Strategies based on penalized likelihood or smoothing might be applicable and pertinent in extensive parameterization applications, but perhaps the simplest alternative is to adopt a random variable interpretation instead (Felsenstein 2001; Yang 2006), within which one can define the parametric form of a model without requiring a count of the number of data columns. However, the discretization approaches to handling the integration of site-specific variables over a statistical law—as called for under the random variable approach—do not easily extend to multivariate cases, such as that studied by Tamuri et al. (2012) and reprised above, making it more challenging to adopt a random variable interpretation in a maximum-likelihood context. One could rely on MCMC sampling to estimate the gradient of the likelihood surface with respect to the parameter governing the statistical law on site variables and follow that gradient to a maximum (e.g., Rodrigue et al. 2007). On the other hand, the MCMC approach lends itself naturally to a Bayesian context, where the random variable interpretation is intrinsic. Briefly, in the Bayesian MCMC context, the sampling methodology for the random variable interpretation falls into a class of methods known as parameter expansion (Liu et al. 1998), which simply exploits the fact that any inferences relying on θ, and based on the posterior probability p(θ|D), can equivalently be based on the joint posterior of θ and the random variables x, written as p(θ, x|D); the marginal and joint distributions relate as $p (θ | D) = \int p (θ, x | D) d x \propto \int p (D | θ, x) Ω (x) d x$ , and θ follows the same distribution in both cases. With parameter expansion, x is considered an auxiliary variable, with MCMC updates applied to it to effectively integrate over Ω, and the posterior distribution of x is thus available as a by-product of the sampling system used for integration.

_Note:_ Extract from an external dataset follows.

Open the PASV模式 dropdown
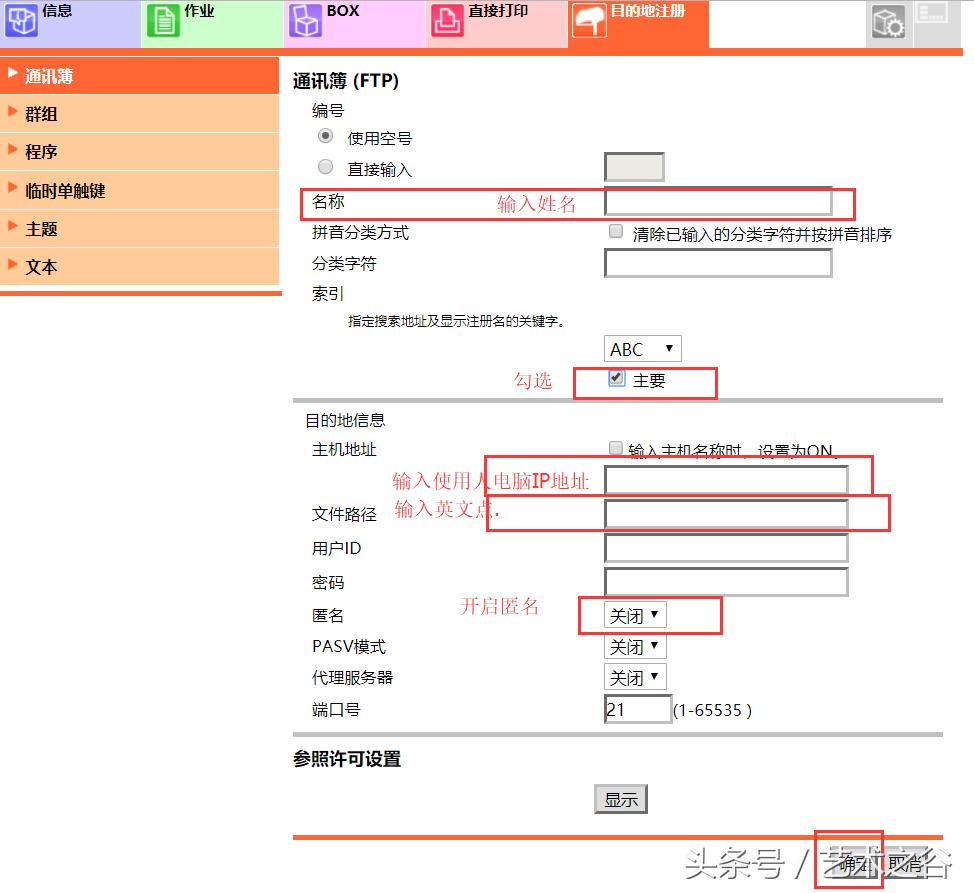The height and width of the screenshot is (893, 974). point(634,646)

A few simple Bayesian models are explored, keeping with the mutation-selection formulation. A first model has a flat Dirichlet prior as the statistical law governing site-specific amino acid variables (Lartillot and Philippe 2004; Rodrigue and Aris-Brosou 2011); this model is referred to as the rigid model. In a second model, the parameters governing the prior statistical law are treated as free parameters (often referred to as hyperparameters in such cases, and here consisting of a concentration parameter and a center profile, as in Lartillot 2006); this model is referred to as the flexible model. The distributions of scaled selection coefficients obtained using the posterior mean parameter and random variable values of the post-burn-in MCMC runs under these models are displayed in Figure 2.

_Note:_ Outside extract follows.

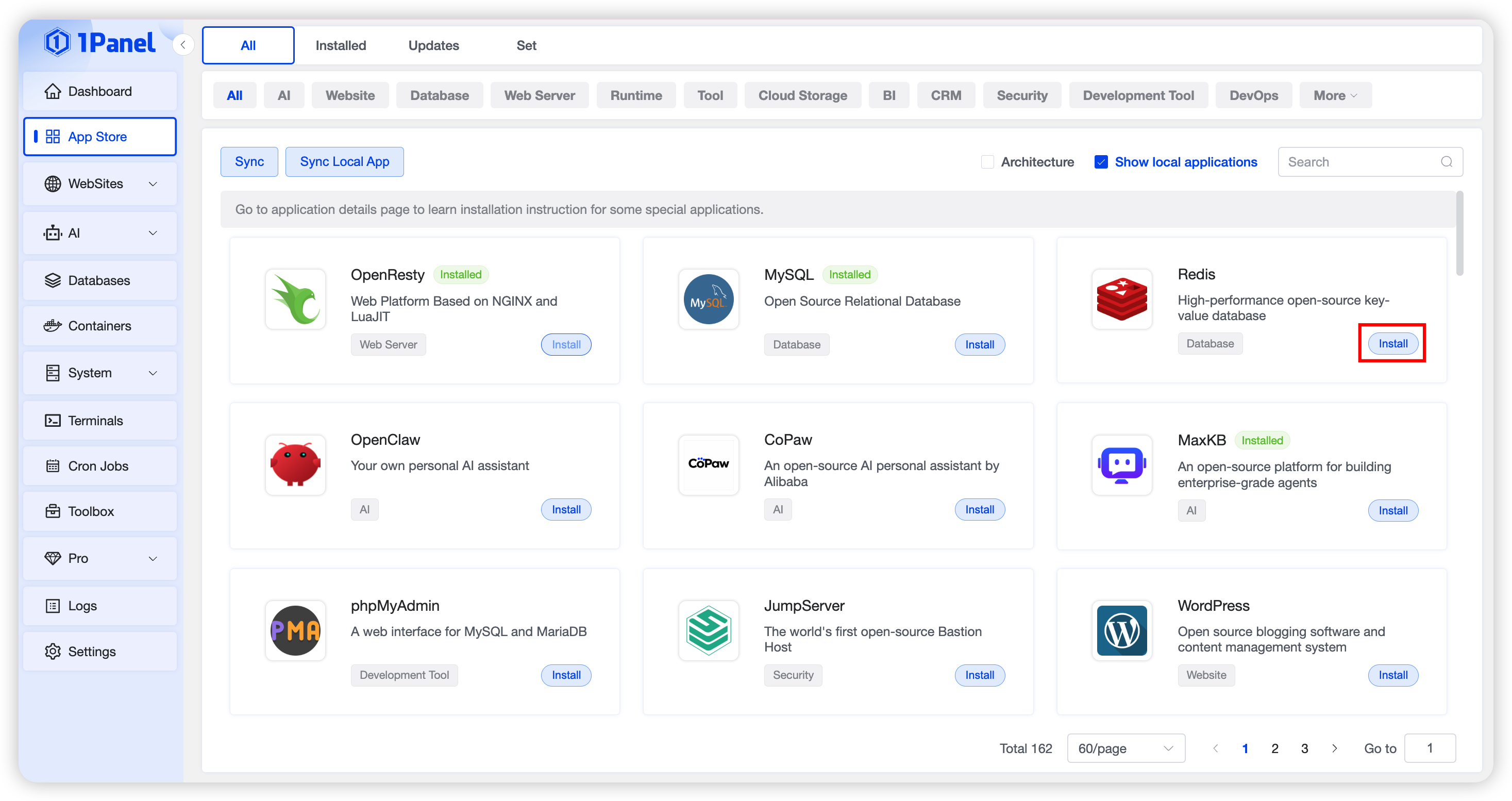The height and width of the screenshot is (801, 1512).
Task: Click the search magnifier icon
Action: (1446, 161)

Under the random variable interpretation of a Bayesian framework, no peak of highly deleterious mutations at S ≤ −10 is inferred (e.g., Figure 2, top rows). In this framework, the posterior means of site-specific random variables are far less committal with regard to unobserved amino acids (Figure 3, third and fourth rows), resulting in few mutations with large, negative, scaled selection coefficients. The distributions obtained under the rigid model (Figure 2, left columns) are much less contrasted than those obtained under the flexible model (Figure 2, right columns). This is not surprising. Assuming a uniform base distribution is analogous to arbitrarily setting, say, α = 10 in gamma-distributed rates across sites model; in most cases where such a model is warranted, treating α as a free parameter, part of the overall inference, will better capture the underlying rate heterogeneity. Here, the flexible model infers a more biologically plausible proportion of deleterious mutations, although not to the point of the extensive parameterization approach; posterior means of amino acid variables are correspondingly more focused under this model (Figure 3, fourth row).

Simulations

Analyses of the PB2 data set under extensive parameterization and random variable approaches lead to different conclusions: whereas the extensive parameterization approach considers unobserved amino acids as highly deleterious, the Bayesian random variable approaches are less conclusive in this regard. Theoretical arguments aside, it remains unclear which aspects of the results are features of the inference system and which are features of the data. As a simple experiment to emphasize the differences between the two approaches, 50 random draws from the posterior sample obtained under the flexible Bayesian model were used to simulate artificial data sets. Each artificial data set was then analyzed, using the extensive parameterization approach and the flexible Bayesian model, and the distributions of scaled selection coefficients for all mutations are displayed for all replicates in Figure 4, top. The distribution obtained under the original inference on the true data set is displayed to serve as a reference (Figure 4, top black histogram)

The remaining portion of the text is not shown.